No Ártico, são impactos adicionais as reduções na extensão do gelo marinho e do permafrost (solo e subsolo permanentemente congelados), o aumento da erosão costeira e um aumento da profundidade do derretimento sazonal do permafrost.
Para as comunidades humanas no Ártico, projeta-se que os impactos, especialmente os resultantes de mudanças nas condições da neve e do gelo, sejam mistos. Entre os prejudiciais estariam aqueles que afetam a infra-estrutura e as formas de vida indígenas tradicionais. Entre os impactos benéficos estariam a redução dos custos do aquecimento e mais rotas navegáveis no Mar do Norte.
Em ambas as regiões polares, projeta-se que ecossistemas e habitats específicos fiquem vulneráveis, à medida que diminuírem as barreiras climáticas às invasões das espécies.
O clima na imprensa
A despeito da relevância da agenda das mudanças climáticas para as pequenas ilhas, o tema não figurou na pauta da imprensa brasileira, entre 2005 e 2007, (0,2% dos textos abordou a questão).

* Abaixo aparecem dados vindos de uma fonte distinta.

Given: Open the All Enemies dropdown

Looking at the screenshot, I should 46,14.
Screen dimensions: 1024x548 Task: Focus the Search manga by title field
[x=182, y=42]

Já as regiões polares aparecem de maneira um pouco mais vigorosa, em 2,3% do material jornalístico.
Fonte: Pesquisa Mudanças Climáticas na Imprensa Brasileira. ANDI e Embaixada Britânica.
Pequenas ilhas
As pequenas ilhas, quer estejam localizadas nos trópicos ou em latitudes mais altas,
têm características que as tornam especialmente vulneráveis aos efeitos da mudança do clima, da elevação do nível do mar e dos eventos extremos. Prevê-se que a deterioração das condições costeiras, como a erosão das praias e o branqueamento dos corais, afete os recursos locais, como, por exemplo, os criatórios de peixes, e reduza o valor dessas áreas para o turismo.
Também pode acontecer que a elevação do nível do mar aumente as inundações, marés de tempestade, erosão e outros riscos costeiros, ameaçando a infra-estrutura vital, os assentamentos humanos e as instalações que propiciam os meios de subsistência das comunidades das ilhas.
Os recursos hídricos em muitas ilhas pequenas poderão diminuir até o ponto de se tornarem insuficientes para atender à demanda durante os períodos de pouca chuva. Por fim, com temperaturas mais elevadas, prevê-se o aumento da invasão dessas localidades por espécies não-nativas.